## Requirement 1:
In the text on the CDC's proposed HIV prevention guidelines, which year's guidelines are the new ones meant to replace?
## Requirement 2:
Proceed with the text on the CDC's proposed HIV prevention guidelines, starting after its final sentence.

#### Text section

Is The Sky Falling? New CDC Guidelines For HIV Prevention
No fewer than four of my regular readers have written recently to ask
me about the CDC's proposed guidelines for the content of HIV
prevention literature, prompted by this terrifying Doug Ireland column
in last week's L.A. Weekly:
Lethal new regulations from President Bush's Centers for Disease
Control and Prevention (CDC) in Atlanta, quietly issued with no
fanfare last week, complete the right-wing Republicans' goal of
gutting HIV-prevention education in the United States. In place of
effective, disease-preventing safe-sex education, little will soon
remain except failed programs that denounce condom use, while
teaching abstinence as the only way to prevent the spread of AIDS.
I've read the proposed new guidelines, and re-read the old 1992
guidelines the new ones are meant to replace. Here are the main points
where they differ:
(1) The content-review process established in the old guidelines is
now extended to information posted on the web.
(2) The new guidelines require "medically accurate information
regarding the effectiveness or lack of effectiveness of condoms in
preventing the sexually transmitted disease the materials are designed
to address."
(3) The new guidelines clarify that program materials need to be
judged acceptable by a community advisory board which reflects the
demographics of the group being served, not just the demographics of
the general population, and require that the advisory board be
selected by the health department.
(4) The new guidelines specify that public health officials need to
certify that the average person would not find the content of HIV
prevention curricula "obscene" according to the Miller standard.
Items 2 and 4, obviously, are the ones that have Doug Ireland up in
arms. Let's look at them one at a time.
Condoms: Ireland says, "they demand that all such materials include
information on the 'lack of effectiveness of condom use' in preventing
the spread of HIV and other STDs -- in other words, the Bush
administration wants AIDS fighters to tell people: Condoms don't
work." But Ireland's tightly edited quote is a substantial distortion
of the actual proposed guidelines, as you can see by comparing it to
my item (2) above. Prevention materials are actually required to
provide medically accurate information about condoms, whether that
information focuses on their effectiveness (for example, in preventing
HIV) or their lack of effectiveness (for example, in preventing
herpes).

########
#### Entries provided

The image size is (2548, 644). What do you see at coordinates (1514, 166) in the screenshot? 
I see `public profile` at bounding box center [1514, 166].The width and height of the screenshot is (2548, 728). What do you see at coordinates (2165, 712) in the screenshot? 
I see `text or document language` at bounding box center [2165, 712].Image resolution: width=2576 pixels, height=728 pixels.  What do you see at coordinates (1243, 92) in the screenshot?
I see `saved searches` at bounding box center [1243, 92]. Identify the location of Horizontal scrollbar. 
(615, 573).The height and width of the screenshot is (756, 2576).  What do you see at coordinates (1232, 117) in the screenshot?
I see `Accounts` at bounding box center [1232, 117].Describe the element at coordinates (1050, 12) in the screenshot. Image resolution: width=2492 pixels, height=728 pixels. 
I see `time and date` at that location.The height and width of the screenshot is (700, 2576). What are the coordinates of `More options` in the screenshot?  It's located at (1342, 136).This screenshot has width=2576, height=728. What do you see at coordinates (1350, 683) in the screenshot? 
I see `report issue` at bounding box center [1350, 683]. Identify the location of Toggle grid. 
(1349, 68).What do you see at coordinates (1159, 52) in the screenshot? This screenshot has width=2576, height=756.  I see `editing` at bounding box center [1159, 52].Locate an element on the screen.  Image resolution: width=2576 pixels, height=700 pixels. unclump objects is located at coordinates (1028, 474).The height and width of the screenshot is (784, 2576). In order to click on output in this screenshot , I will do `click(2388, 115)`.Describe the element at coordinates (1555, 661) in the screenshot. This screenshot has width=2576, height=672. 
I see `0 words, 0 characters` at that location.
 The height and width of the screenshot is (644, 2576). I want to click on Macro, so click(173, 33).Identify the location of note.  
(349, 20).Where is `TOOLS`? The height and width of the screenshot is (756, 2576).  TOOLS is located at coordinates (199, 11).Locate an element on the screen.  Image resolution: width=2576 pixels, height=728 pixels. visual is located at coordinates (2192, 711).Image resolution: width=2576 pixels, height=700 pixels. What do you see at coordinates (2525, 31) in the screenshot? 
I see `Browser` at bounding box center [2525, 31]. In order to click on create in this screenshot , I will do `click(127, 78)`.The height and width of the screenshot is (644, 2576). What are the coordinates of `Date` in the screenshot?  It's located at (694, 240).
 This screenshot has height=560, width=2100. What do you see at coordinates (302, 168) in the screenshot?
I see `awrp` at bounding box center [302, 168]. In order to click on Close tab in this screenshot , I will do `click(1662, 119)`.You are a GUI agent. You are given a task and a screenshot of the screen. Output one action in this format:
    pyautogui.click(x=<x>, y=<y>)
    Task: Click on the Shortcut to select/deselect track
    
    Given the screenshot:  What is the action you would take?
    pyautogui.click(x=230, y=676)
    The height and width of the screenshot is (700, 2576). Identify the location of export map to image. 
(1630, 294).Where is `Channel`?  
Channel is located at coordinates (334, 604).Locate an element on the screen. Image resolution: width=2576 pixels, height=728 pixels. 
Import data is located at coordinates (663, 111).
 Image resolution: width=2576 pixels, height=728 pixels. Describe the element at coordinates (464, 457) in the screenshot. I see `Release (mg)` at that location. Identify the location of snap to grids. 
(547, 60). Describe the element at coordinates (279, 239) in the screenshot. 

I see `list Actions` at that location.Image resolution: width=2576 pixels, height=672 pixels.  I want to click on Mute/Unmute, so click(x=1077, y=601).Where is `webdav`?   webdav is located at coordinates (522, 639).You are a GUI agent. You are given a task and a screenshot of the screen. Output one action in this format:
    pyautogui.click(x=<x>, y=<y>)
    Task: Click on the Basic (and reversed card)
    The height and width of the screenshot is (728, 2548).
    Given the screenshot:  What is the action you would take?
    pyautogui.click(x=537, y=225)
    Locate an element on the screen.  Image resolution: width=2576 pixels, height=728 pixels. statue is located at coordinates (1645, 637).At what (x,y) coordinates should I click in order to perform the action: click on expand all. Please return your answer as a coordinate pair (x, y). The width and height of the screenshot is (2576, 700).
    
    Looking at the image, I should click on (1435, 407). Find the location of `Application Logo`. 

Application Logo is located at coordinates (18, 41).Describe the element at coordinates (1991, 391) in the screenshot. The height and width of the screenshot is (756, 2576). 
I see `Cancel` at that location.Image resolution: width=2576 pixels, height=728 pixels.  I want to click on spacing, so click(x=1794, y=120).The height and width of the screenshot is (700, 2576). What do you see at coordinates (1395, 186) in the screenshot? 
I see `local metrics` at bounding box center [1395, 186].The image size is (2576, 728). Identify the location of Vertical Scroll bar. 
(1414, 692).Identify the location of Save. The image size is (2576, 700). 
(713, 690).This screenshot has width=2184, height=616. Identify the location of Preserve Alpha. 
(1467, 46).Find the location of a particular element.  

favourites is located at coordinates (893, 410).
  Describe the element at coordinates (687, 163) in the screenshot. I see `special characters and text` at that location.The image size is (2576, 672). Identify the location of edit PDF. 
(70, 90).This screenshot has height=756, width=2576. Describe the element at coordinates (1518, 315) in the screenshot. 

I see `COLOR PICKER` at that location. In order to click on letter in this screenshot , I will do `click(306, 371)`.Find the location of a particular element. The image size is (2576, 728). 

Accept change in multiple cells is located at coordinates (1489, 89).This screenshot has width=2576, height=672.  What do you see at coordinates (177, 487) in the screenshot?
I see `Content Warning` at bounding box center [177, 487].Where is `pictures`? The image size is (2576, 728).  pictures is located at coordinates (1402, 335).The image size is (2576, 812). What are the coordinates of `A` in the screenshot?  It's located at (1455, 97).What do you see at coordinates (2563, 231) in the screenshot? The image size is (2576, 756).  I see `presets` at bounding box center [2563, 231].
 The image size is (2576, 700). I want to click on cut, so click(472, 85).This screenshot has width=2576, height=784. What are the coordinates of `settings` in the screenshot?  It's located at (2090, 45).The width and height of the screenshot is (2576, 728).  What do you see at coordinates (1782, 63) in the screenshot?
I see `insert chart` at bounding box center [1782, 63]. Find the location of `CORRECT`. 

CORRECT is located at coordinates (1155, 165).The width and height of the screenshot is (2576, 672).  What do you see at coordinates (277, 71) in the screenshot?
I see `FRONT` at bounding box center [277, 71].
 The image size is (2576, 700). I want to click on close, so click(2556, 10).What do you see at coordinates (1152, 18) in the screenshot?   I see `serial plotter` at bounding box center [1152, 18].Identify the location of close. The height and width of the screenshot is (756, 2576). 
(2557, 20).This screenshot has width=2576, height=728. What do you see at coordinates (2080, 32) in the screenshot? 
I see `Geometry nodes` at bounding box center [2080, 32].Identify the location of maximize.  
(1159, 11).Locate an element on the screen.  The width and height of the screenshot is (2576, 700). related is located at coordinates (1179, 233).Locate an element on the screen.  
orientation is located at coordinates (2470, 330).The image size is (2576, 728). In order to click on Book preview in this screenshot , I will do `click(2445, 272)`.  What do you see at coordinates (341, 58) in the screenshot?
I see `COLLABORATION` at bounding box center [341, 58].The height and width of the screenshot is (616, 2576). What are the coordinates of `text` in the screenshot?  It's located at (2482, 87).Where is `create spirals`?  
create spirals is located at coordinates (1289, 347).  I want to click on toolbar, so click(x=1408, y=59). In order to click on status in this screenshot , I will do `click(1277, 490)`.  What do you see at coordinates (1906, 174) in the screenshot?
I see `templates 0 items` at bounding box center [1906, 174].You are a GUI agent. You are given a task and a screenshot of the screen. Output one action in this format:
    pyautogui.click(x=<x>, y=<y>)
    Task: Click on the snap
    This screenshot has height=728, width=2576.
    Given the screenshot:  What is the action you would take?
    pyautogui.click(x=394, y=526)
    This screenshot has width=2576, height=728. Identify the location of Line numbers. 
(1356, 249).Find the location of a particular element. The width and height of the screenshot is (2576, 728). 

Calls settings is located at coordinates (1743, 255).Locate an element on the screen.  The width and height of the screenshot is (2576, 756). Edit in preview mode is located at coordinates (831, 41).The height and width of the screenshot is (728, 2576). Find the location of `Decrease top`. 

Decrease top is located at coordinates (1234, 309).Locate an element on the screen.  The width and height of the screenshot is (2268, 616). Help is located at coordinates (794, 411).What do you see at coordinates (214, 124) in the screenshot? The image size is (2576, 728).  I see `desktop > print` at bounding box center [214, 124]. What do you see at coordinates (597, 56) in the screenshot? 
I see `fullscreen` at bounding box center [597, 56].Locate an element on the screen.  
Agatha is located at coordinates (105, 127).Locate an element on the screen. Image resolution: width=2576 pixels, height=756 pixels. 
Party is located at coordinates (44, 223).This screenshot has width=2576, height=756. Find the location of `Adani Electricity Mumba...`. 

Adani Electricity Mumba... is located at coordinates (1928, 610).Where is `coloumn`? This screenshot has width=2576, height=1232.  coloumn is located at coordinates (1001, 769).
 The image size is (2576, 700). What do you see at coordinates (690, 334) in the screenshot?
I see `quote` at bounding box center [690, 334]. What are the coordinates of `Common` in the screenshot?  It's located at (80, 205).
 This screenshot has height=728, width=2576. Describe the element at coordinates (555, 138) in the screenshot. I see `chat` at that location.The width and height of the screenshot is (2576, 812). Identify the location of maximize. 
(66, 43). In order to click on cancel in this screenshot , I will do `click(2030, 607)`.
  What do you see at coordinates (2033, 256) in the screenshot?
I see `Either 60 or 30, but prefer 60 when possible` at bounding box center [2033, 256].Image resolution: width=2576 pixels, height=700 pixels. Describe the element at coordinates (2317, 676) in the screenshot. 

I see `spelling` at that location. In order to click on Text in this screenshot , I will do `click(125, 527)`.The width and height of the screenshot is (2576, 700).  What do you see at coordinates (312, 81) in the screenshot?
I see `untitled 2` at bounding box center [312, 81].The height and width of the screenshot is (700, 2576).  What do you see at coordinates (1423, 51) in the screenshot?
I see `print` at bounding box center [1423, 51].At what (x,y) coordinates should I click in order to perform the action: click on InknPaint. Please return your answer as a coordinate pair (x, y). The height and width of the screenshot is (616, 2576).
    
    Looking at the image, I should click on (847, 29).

########

## Written reply 1:
The old 1992 guidelines.

## Written reply 2:
Here's what the CDC considers to be medically accurate information
about condoms and HIV, taken from their own factsheet:
HIV, the virus that causes AIDS: Latex condoms, when used
consistently and correctly, are highly effective in preventing the
sexual transmission of HIV, the virus that causes AIDS.
AIDS is, by far, the most deadly sexually transmitted disease, and
considerably more scientific evidence exists regarding condom
effectiveness for prevention of HIV infection than for other STDs.
The body of research on the effectiveness of latex condoms in
preventing sexual transmission of HIV is both comprehensive and
conclusive. In fact, the ability of latex condoms to prevent
transmission of HIV has been scientifically established in
"real-life" studies of sexually active couples as well as in
laboratory studies.
So the CDC is going to require that HIV prevention literature
explicitly state that "condoms are highly effective in preventing the
sexual transmission of HIV," that being the "comprehensive and
conclusive" medical opinion. I'm okay with that. Nothing in the
proposed guidelines for community organizations requires an
"abstinence only" approach or devalues condoms as HIV prevention.
Nothing. Ireland's extrapolating from the Bush Administration's
preferred approach to high school sex-ed programs to interventions for
high-risk communities, and that extrapolation is unwarranted.
Obscenity: Here's Ireland: "These new regs require the censoring of
any 'content' [...] They require all such 'content' to eliminate
anything even vaguely 'sexually suggestive' or 'obscene' -- like
teaching how to use a condom correctly by putting it on a dildo, or
even a cucumber." With all due respect, that's simply nonsense.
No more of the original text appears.